Incorporating external knowledge bases and retrieval systems, like RAG, grounds responses in verified data, reducing fabrications and aligning with Responsible AI principles. Regularization helps but is secondary to factual grounding. Exact extract: "Hallucinations produce misleading information, addressed by incorporating external knowledge bases and retrieval systems for Responsible AI." (Reference: Cyber Security for AI by SISA Study Guide, Section on LLM Hallucination Mitigation, Page 125-128).
NEW QUESTION # 17
When deploying LLMs in production, what is a common strategy for parameter-efficient fine-tuning?
- A. Freezing the majority of model parameters and only updating a small subset relevant to the task
- B. Implementing multiple independent models for each specific task instead of fine tuning a single model
- C. Using external reinforcement learning to adjust the model's parameters dynamically.
- D. Training the model from scratch on the target task to achieve optimal performance.
Answer: A
Explanation:
Parameter-efficient fine-tuning (PEFT) strategies, like LoRA or adapters, freeze most pretrained parameters and train only lightweight modules, reducing computational costs while adapting to new tasks. This preserves general knowledge, prevents catastrophic forgetting, and enables quick deployments in resource-constrained settings. For LLMs, it's crucial for efficiency in production, allowing specialization without retraining billions of parameters. Security-wise, it minimizes exposure to new data risks. Exact extract: "A common strategy is freezing the majority of model parameters and updating only a small task-relevant subset, ensuring efficiency in fine-tuning for production deployment." (Reference: Cyber Security for AI by SISA Study Guide, Section on Efficient Fine-Tuning in SDLC, Page 90-92).
NEW QUESTION # 18
In utilizing Giskard for vulnerability detection, what is a primary benefit of integrating this open-source tool into the security function?

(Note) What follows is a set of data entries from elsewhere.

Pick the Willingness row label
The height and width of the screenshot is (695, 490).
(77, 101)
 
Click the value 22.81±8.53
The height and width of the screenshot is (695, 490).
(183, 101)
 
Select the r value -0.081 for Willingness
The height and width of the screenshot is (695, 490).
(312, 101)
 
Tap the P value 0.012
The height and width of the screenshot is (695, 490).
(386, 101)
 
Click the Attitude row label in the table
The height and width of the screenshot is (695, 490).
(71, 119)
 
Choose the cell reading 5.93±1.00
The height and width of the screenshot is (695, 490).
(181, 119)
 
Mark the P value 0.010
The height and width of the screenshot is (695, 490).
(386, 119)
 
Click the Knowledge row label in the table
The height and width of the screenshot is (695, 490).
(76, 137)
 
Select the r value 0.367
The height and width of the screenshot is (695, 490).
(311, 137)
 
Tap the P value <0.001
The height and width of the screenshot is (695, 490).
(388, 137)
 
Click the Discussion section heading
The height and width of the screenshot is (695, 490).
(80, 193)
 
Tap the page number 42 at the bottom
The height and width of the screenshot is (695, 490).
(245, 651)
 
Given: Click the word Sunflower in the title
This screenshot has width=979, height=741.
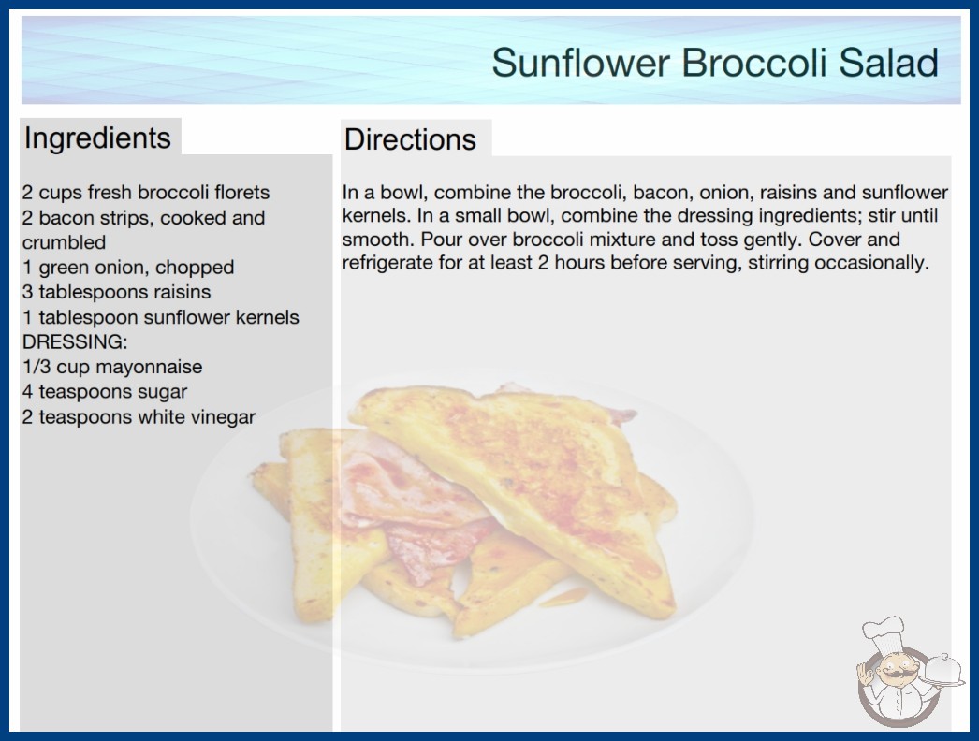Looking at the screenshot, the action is [580, 63].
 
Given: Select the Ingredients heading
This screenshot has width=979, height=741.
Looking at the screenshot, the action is [97, 138].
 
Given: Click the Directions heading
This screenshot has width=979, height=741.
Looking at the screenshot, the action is [410, 139].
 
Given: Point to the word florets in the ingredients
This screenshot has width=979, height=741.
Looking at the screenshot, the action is [241, 193].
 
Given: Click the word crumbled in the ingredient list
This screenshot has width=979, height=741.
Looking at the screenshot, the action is [64, 242].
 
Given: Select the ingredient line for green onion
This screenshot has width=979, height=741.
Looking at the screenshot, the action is [128, 268].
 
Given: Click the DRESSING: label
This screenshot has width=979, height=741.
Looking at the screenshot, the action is [75, 342].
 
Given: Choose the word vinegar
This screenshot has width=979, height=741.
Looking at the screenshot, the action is [223, 417].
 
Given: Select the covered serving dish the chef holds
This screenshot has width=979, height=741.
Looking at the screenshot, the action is [943, 671].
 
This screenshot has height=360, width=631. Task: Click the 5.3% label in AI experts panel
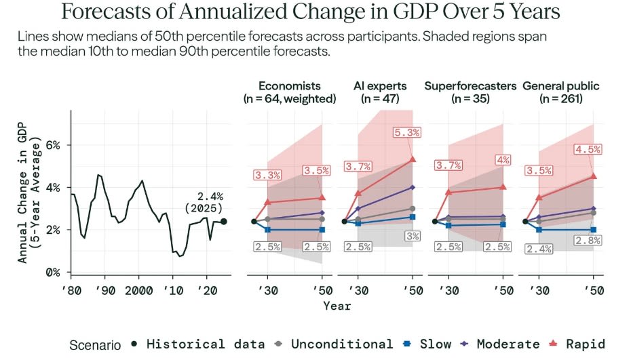(x=406, y=133)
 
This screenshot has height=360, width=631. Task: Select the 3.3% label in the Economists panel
(x=268, y=176)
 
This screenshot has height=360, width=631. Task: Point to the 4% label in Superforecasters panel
(x=503, y=160)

- A. Enabling real-time detection of vulnerabilities with actionable insights.
- B. Automatically patching vulnerabilities without additional configuration
- C. Limiting its use to only high-priority vulnerabilities.

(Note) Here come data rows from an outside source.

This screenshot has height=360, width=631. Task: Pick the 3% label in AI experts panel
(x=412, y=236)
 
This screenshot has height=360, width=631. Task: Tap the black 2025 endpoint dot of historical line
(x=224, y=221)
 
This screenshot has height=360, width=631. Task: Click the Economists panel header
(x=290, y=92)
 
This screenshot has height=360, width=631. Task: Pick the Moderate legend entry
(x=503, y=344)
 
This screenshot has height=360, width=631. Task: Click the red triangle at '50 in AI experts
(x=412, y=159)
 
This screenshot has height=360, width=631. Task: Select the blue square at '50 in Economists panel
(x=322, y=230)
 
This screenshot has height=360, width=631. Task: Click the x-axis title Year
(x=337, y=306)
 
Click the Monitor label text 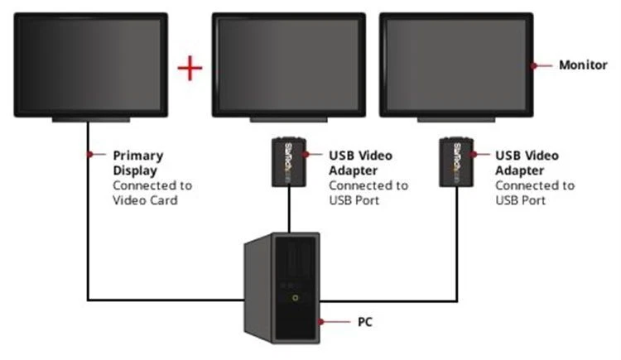coord(583,65)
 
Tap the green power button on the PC coord(293,296)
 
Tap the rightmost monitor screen coord(456,65)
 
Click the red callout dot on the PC coord(318,319)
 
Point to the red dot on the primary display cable coord(88,154)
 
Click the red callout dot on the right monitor coord(534,65)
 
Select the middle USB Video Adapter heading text coord(360,161)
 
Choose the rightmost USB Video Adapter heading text coord(527,161)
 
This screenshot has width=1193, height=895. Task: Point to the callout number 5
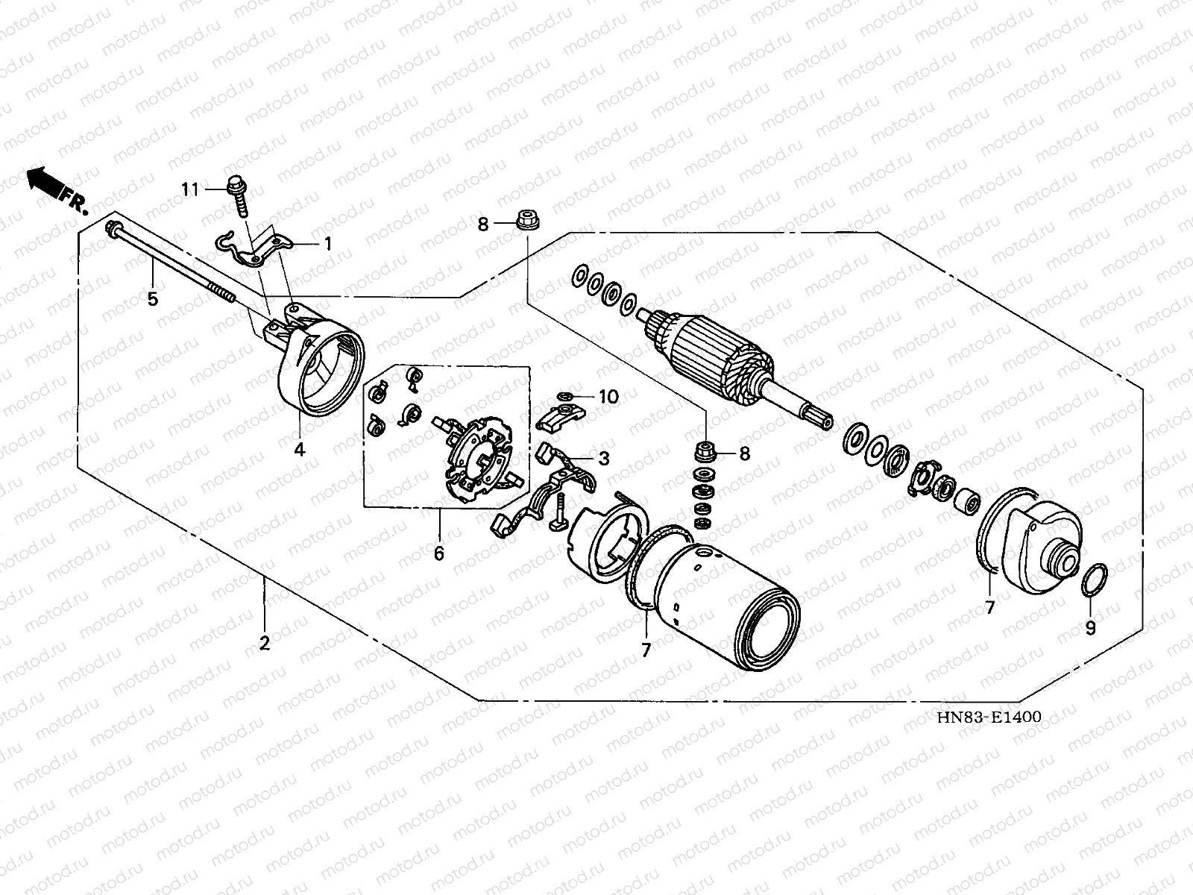(152, 300)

- D. Reducing the need for manual vulnerability assessment entirely
Answer: A
Explanation:
Giskard, an open-source tool, enhances AI security by enabling real-time vulnerability detection, scanning models for issues like bias or adversarial weaknesses, and providing actionable insights for remediation. This proactive approach supports continuous monitoring, unlike automated patching or limited scopes, and integrates into SDLC for robust security. Exact extract: "Giskard enables real-time detection of vulnerabilities with actionable insights, strengthening AI security functions." (Reference: Cyber Security for AI by SISA Study Guide, Section on Vulnerability Detection Tools, Page 190-193).
NEW QUESTION # 19
In the context of LLM plugin compromise, as demonstrated by the ChatGPT Plugin Privacy Leak case study, what is a key practice to secure API access and prevent unauthorized information leaks?
- A. Restricting API access to a predefined list of IP addresses
- B. Implementing stringent authentication and authorization mechanisms, along with regular security audits
- C. Allowing open API access to facilitate ease of integration
- D. Increasing the frequency of API endpoint updates.
Answer: B
Explanation:
The ChatGPT Plugin Privacy Leak highlighted vulnerabilities in plugin ecosystems, where weak API security led to data exposure. Implementing robust authentication (e.g., OAuth) and authorization (e.g., RBAC), coupled with regular audits, ensures only verified entities access APIs, preventing leaks. IP whitelisting is less comprehensive, and open access heightens risks. Audits detect misconfigurations, aligning with secure AI practices. Exact extract: "Stringent authentication, authorization, and regular audits are key to securing API access and preventing leaks in LLM plugins." (Reference: Cyber Security for AI by SISA Study Guide, Section on Plugin Security Case Studies, Page 170-173).
NEW QUESTION # 20
What is the main objective of ISO 42001 in AI management systems?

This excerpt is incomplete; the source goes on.